_Exercice court_.
Recopiez à l'identique chaque ligne du matériel ci-dessous, sans reproduire les images.

### Matériel fourni

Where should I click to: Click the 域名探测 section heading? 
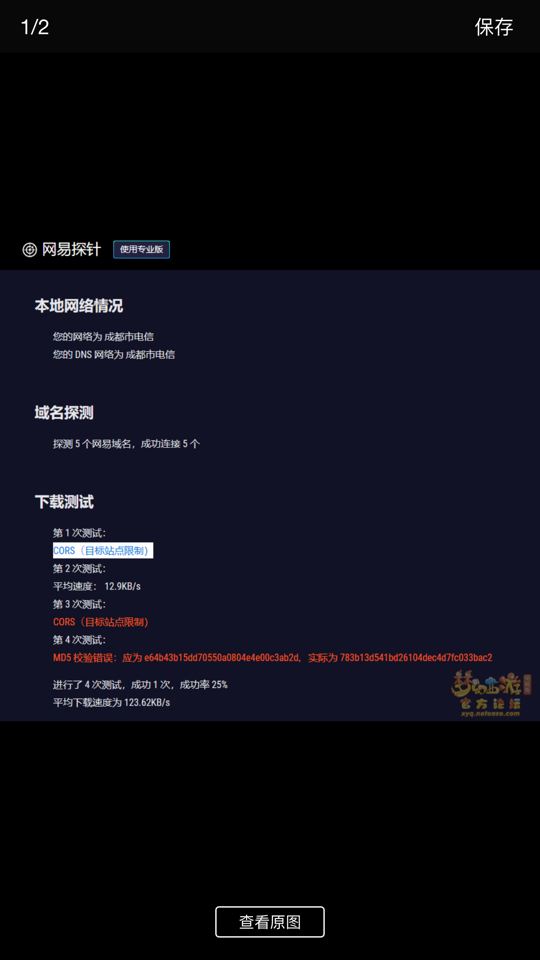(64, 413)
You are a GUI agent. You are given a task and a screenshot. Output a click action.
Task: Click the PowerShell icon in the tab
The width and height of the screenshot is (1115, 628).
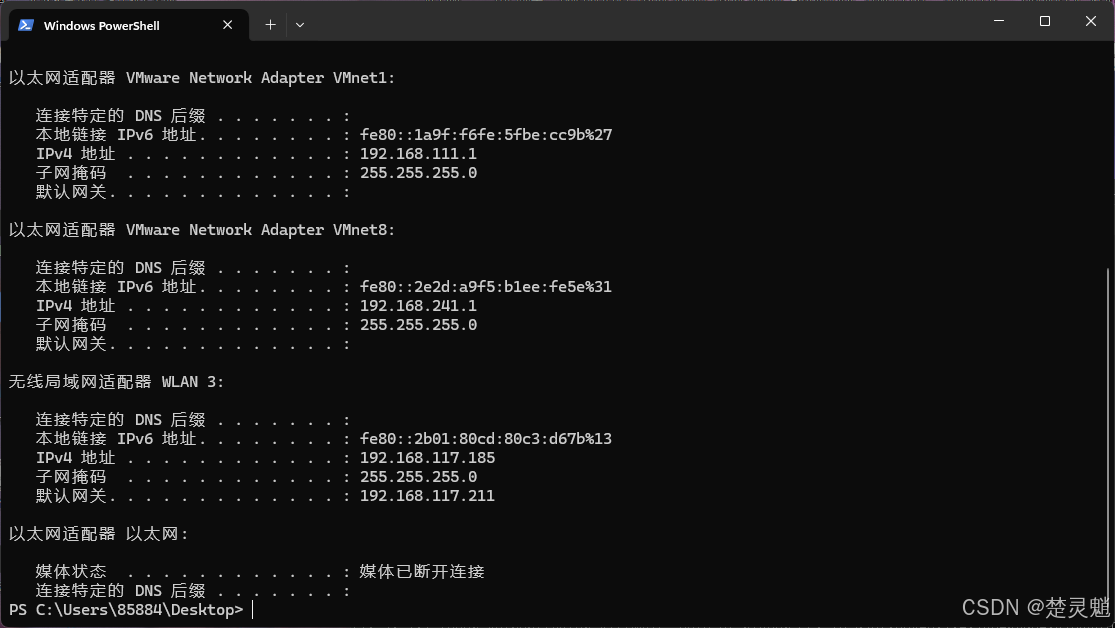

######

_Résultat obtenu_.
Where should I click to: Click the 域名探测 section heading? 
(64, 413)
You are a GUI agent. You are given a task and a screenshot. Output a click action.
Task: Click the PowerShell icon in the tab
The width and height of the screenshot is (1115, 628).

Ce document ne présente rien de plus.